AUFGABE ▸
Können Sie die folgenden Daten vollständig und wortgetreu zitieren, dabei aber die Bilder weglassen?
------ VORLIEGENDE DATEN
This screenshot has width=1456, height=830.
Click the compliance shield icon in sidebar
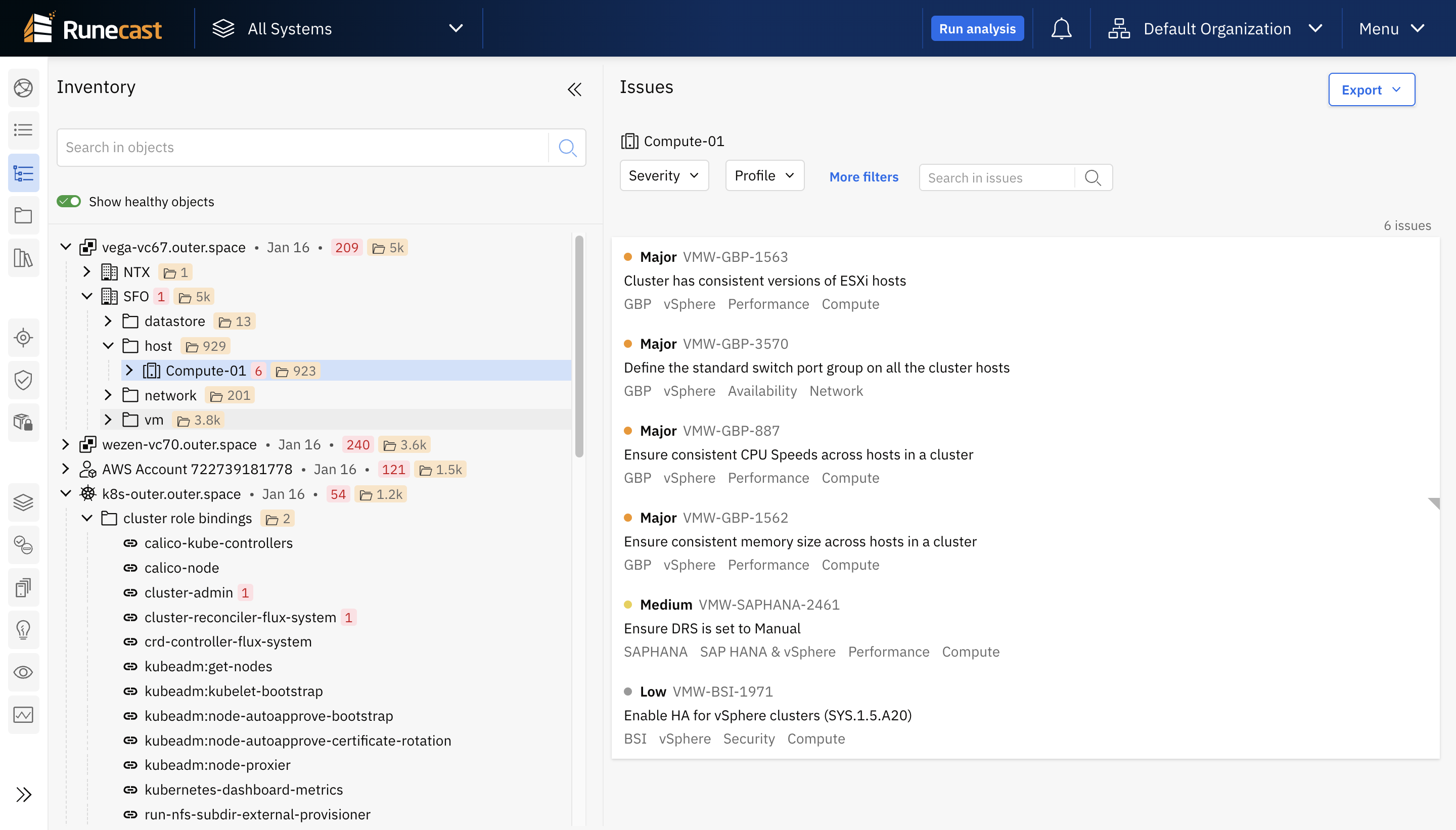coord(23,380)

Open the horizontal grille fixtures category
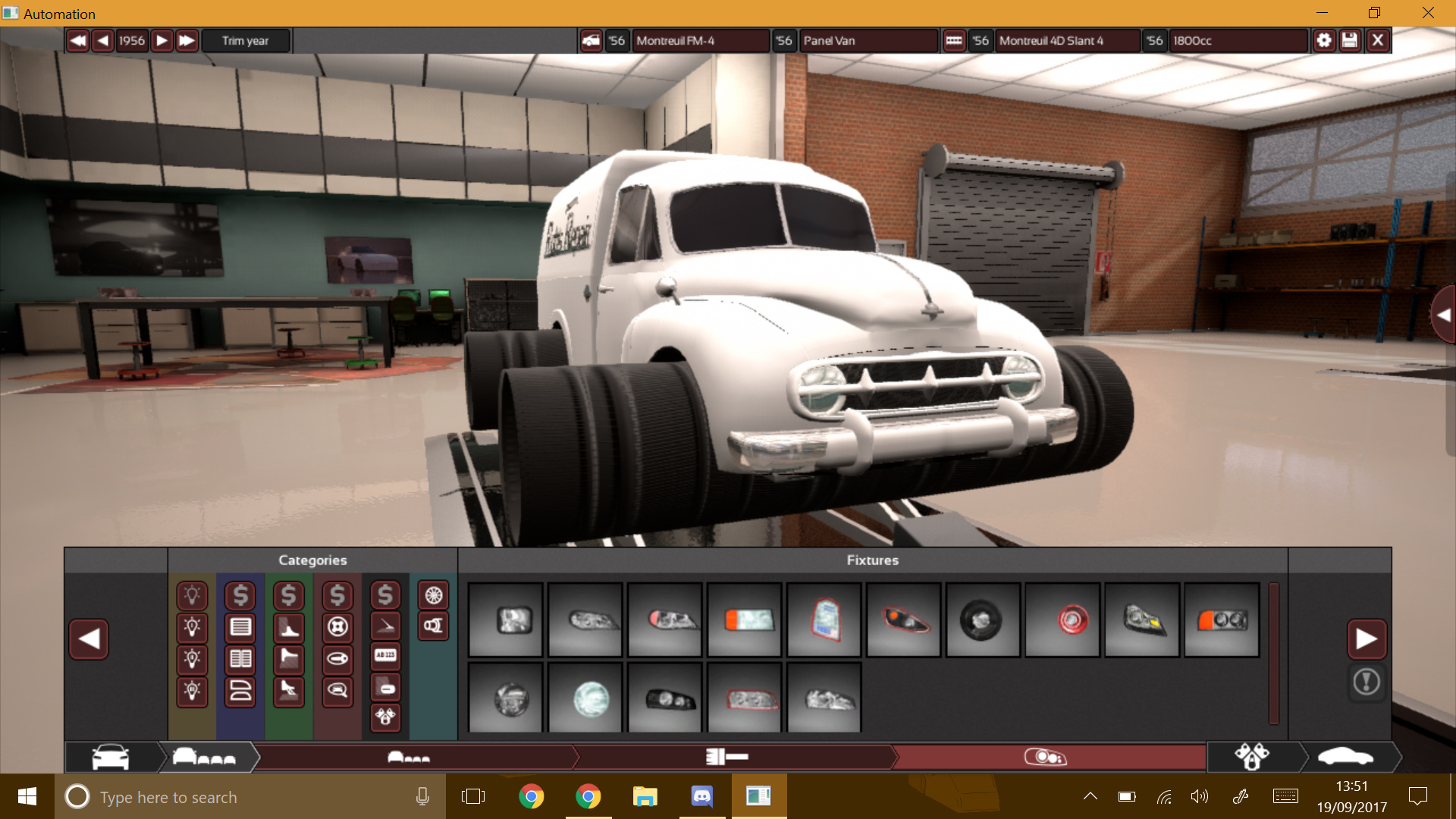click(x=240, y=627)
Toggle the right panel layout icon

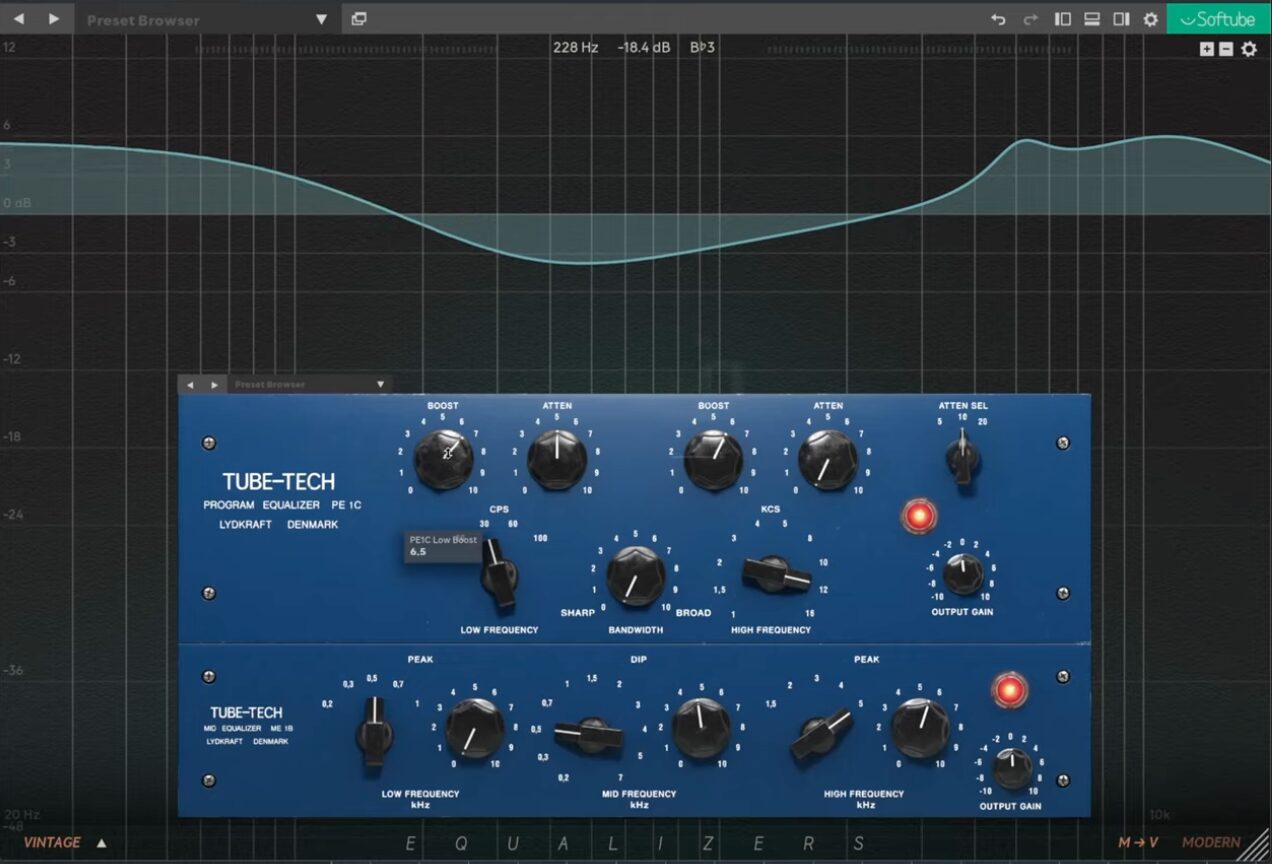(x=1121, y=19)
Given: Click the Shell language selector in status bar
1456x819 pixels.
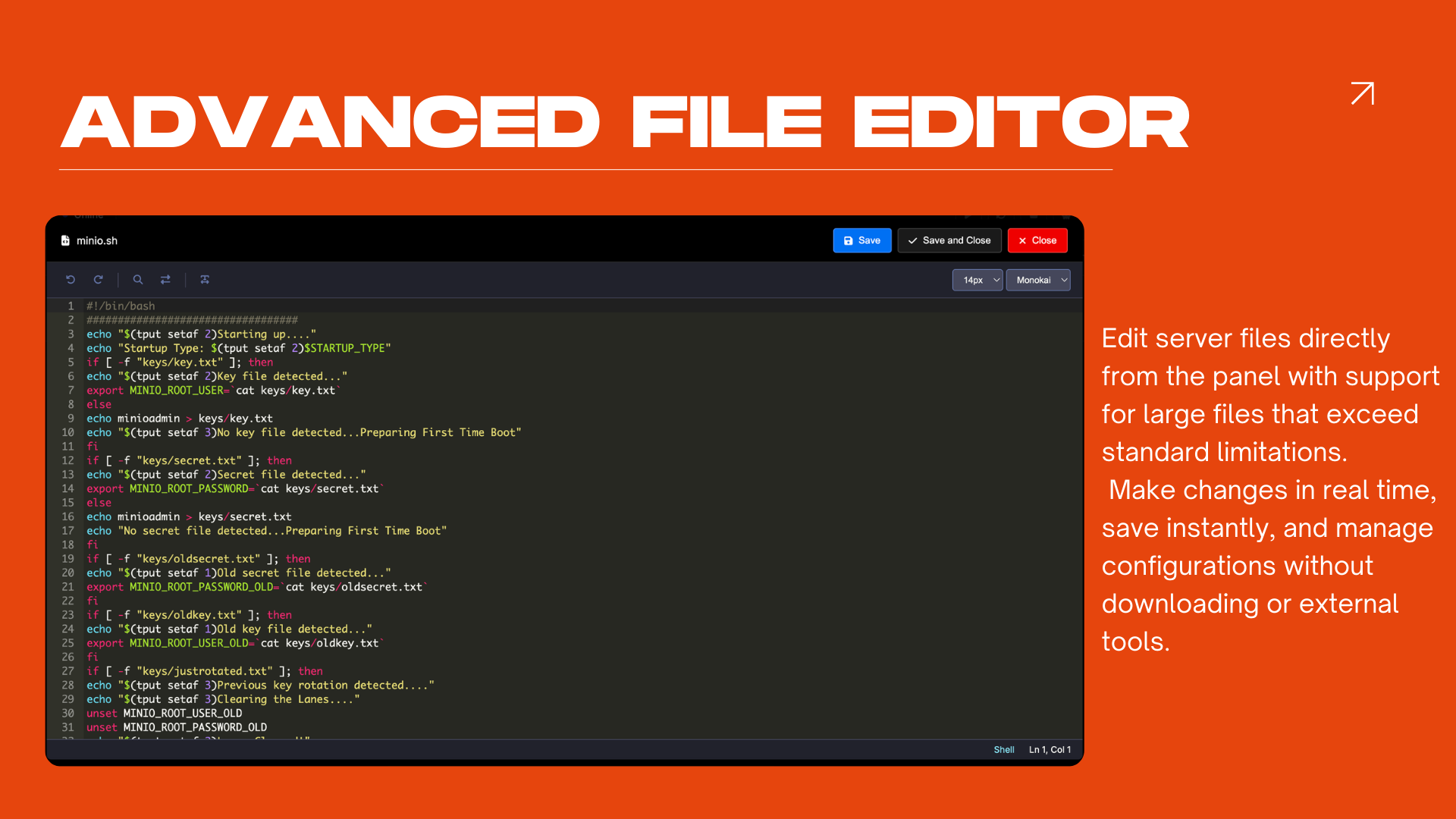Looking at the screenshot, I should [x=1003, y=749].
------------
LÖSUNG DER ÜBUNG ▸
This screenshot has width=1456, height=830.
Click the compliance shield icon in sidebar
coord(23,380)

Open the horizontal grille fixtures category
click(x=240, y=627)
Toggle the right panel layout icon

(x=1121, y=19)
Given: Click the Shell language selector in status bar
1456x819 pixels.
Looking at the screenshot, I should [x=1003, y=749].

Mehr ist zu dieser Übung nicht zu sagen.